* [Material for this exercise]:

■ ■ ■ ■

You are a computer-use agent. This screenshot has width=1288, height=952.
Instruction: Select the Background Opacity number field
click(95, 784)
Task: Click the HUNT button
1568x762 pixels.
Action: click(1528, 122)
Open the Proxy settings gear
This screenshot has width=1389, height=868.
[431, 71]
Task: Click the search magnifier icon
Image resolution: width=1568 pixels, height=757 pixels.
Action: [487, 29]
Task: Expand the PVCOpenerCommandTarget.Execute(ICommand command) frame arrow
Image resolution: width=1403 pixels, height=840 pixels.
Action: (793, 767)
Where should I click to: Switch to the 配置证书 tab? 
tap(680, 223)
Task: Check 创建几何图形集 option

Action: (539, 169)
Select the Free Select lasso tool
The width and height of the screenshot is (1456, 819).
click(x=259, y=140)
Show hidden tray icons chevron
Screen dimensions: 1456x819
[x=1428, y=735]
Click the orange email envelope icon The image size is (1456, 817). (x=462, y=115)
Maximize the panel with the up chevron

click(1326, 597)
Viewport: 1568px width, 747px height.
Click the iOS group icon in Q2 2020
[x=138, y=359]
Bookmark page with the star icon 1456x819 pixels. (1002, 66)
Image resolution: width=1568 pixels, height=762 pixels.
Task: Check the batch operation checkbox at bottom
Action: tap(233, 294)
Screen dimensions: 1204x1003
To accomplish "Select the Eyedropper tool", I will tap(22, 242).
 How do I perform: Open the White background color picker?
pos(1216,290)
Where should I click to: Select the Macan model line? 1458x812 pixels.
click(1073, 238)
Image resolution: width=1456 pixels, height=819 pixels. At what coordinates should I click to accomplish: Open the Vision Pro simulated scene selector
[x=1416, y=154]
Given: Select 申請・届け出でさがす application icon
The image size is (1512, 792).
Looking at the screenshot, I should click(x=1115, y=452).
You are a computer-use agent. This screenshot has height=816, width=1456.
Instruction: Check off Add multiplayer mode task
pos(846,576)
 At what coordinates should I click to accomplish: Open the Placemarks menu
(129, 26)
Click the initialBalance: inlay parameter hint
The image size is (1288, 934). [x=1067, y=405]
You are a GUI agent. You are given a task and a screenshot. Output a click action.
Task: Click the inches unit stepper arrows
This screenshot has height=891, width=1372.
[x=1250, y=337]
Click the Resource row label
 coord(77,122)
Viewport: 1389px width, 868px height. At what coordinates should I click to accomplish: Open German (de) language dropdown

■ ■ ■ ■

* [About this exercise]: Nothing but the lines from the start of the data above through the line with "Task: Expand the" should appear in your answer, copied exactly.

* [Response to this exercise]:
You are a computer-use agent. This screenshot has width=1288, height=952.
Instruction: Select the Background Opacity number field
click(95, 784)
Task: Click the HUNT button
1568x762 pixels.
Action: click(1528, 122)
Open the Proxy settings gear
This screenshot has width=1389, height=868.
[431, 71]
Task: Click the search magnifier icon
Image resolution: width=1568 pixels, height=757 pixels.
Action: [487, 29]
Task: Expand the PVCOpenerCommandTarget.Execute(ICommand command) frame arrow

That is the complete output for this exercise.